**Problem:**
How do the lines below between the ones holding "Asana page title" and "is (981, 1306).", inclusive, read? Give them again exactly, with no other lines.

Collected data
————

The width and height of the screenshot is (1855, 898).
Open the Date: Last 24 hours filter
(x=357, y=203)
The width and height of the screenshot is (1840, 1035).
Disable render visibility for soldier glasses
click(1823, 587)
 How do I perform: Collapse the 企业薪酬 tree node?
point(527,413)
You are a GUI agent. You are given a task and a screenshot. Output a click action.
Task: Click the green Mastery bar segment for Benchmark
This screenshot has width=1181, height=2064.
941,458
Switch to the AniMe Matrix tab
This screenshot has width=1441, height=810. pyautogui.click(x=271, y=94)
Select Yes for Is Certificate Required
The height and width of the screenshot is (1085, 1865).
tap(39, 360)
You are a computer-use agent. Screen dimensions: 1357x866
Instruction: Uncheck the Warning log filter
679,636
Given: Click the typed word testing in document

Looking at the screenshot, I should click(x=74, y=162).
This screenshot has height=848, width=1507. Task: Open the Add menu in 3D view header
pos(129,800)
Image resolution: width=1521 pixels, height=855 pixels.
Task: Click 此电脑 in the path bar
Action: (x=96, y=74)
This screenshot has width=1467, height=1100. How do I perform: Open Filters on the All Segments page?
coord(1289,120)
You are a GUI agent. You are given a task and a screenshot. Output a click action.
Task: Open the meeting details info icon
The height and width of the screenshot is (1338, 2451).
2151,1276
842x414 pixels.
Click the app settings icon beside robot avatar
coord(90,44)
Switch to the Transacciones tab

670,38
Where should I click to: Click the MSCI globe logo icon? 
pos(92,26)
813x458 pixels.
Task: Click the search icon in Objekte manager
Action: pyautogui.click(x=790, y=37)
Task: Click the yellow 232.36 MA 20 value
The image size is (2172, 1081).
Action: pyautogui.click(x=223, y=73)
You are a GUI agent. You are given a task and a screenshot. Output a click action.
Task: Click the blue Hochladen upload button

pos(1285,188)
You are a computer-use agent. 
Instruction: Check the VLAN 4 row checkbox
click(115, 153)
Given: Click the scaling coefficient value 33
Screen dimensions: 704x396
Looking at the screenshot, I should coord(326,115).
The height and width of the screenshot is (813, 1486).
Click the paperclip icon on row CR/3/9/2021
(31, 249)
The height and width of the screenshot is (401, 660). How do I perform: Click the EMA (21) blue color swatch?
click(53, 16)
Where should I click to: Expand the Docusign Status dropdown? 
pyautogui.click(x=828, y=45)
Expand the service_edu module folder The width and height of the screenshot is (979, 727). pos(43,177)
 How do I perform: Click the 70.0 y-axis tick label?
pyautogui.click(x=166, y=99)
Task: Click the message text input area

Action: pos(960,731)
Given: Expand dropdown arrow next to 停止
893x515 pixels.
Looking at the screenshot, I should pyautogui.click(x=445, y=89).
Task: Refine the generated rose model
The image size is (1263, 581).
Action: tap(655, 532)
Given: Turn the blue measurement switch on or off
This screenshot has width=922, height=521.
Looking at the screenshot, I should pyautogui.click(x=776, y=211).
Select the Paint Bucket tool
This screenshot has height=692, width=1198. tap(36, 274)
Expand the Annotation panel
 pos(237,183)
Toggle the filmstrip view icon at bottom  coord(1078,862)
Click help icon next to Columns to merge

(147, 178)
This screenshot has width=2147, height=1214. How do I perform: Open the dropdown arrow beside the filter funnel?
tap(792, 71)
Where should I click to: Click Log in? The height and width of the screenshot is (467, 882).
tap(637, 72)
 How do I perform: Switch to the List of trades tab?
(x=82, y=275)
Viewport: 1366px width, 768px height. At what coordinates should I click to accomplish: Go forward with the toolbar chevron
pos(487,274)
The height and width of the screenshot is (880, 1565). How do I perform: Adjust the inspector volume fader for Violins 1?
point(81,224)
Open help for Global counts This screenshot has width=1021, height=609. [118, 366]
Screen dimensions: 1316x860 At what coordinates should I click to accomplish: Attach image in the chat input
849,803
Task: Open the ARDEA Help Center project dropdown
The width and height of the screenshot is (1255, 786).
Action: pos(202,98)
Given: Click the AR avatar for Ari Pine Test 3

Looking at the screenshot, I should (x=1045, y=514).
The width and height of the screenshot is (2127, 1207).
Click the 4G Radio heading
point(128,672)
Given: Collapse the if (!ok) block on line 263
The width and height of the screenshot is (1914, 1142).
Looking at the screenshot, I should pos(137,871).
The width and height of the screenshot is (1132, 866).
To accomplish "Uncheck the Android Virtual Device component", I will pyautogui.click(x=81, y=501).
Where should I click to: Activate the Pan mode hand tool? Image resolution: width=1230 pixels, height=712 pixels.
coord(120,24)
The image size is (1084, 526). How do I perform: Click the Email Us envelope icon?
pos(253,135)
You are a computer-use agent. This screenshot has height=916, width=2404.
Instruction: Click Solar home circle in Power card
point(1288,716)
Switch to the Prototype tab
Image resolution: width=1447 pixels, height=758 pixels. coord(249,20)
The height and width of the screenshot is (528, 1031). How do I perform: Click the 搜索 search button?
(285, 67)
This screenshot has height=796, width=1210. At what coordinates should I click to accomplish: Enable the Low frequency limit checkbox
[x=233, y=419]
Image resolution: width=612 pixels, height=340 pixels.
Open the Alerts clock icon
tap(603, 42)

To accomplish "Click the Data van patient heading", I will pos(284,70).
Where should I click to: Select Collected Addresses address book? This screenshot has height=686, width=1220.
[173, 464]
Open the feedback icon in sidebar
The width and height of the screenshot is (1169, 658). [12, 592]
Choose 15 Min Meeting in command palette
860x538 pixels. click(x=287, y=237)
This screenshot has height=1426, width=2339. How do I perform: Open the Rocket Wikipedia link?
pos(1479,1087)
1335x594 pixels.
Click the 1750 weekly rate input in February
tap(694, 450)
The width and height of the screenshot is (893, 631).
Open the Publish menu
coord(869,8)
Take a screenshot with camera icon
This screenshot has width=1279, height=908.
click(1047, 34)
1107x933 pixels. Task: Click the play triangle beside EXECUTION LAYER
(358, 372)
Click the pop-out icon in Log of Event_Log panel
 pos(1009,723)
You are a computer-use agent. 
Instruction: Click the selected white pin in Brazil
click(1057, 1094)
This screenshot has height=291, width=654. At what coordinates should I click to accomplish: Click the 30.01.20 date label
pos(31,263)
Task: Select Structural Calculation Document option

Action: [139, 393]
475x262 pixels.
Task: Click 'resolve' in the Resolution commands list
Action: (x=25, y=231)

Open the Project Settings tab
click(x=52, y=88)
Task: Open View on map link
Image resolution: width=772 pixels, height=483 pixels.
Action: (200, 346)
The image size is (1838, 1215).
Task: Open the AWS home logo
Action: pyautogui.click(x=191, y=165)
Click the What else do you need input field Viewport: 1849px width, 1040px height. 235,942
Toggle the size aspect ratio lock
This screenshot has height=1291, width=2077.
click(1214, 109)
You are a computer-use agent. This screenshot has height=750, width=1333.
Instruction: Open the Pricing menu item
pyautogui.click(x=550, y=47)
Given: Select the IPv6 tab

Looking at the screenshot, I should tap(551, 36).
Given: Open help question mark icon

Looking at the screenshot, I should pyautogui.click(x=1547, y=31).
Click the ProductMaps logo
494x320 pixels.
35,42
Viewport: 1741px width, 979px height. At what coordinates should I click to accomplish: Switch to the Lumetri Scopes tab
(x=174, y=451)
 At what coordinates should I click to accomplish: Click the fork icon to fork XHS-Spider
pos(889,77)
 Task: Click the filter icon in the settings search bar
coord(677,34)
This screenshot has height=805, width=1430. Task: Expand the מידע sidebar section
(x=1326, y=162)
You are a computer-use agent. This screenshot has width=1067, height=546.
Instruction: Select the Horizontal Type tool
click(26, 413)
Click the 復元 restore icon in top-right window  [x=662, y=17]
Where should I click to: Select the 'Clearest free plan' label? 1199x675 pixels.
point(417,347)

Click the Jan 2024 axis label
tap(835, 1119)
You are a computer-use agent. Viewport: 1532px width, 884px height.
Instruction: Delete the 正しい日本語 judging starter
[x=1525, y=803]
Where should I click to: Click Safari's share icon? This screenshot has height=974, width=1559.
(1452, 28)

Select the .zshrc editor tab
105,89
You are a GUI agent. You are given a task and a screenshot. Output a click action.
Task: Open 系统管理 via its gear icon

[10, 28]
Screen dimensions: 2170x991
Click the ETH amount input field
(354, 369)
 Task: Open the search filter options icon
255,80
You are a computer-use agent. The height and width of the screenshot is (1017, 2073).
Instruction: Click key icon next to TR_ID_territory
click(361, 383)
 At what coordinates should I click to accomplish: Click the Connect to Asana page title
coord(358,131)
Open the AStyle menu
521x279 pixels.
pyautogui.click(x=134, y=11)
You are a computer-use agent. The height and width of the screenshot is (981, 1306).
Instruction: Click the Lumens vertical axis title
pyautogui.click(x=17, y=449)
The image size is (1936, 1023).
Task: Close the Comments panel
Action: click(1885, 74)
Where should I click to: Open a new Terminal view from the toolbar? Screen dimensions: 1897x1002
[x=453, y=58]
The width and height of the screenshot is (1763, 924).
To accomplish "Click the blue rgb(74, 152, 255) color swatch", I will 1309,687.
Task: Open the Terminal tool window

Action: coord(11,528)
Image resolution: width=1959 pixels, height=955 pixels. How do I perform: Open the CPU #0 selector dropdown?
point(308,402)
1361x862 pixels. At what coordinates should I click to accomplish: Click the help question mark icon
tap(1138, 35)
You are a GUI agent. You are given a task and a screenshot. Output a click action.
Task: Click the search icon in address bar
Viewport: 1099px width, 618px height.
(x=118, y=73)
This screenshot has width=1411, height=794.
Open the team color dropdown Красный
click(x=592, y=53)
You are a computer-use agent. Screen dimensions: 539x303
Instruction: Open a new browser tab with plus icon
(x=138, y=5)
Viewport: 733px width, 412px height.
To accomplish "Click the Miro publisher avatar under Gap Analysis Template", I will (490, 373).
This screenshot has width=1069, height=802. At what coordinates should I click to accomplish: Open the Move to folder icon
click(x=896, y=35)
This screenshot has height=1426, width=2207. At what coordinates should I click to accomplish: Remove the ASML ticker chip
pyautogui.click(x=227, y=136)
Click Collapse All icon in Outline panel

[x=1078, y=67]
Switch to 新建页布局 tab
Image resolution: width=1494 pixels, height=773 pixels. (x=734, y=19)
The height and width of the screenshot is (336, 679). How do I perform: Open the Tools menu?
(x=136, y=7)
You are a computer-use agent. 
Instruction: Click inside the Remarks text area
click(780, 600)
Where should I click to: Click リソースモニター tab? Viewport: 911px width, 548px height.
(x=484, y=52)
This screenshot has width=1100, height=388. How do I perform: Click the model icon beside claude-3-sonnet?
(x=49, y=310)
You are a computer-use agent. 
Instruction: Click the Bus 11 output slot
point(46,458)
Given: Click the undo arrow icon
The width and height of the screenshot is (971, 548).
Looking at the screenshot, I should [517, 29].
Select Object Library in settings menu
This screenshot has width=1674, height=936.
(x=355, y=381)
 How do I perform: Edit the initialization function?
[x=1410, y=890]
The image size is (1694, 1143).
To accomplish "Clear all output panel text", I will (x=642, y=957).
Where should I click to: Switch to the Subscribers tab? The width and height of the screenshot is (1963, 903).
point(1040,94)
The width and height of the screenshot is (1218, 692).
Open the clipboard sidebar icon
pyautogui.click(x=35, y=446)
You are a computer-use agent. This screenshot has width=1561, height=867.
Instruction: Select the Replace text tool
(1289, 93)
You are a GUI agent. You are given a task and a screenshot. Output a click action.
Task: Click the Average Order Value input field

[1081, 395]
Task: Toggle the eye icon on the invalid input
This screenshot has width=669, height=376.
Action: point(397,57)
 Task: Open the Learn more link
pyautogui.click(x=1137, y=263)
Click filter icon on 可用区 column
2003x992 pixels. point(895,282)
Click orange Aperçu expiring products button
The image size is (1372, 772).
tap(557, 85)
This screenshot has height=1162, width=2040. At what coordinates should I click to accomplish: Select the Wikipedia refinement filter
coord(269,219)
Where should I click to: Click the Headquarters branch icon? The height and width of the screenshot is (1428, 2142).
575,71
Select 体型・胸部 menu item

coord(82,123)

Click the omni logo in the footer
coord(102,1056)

————

**Solution:**
 At what coordinates should I click to accomplish: Click the Connect to Asana page title
coord(358,131)
Open the AStyle menu
521x279 pixels.
pyautogui.click(x=134, y=11)
You are a computer-use agent. The height and width of the screenshot is (981, 1306).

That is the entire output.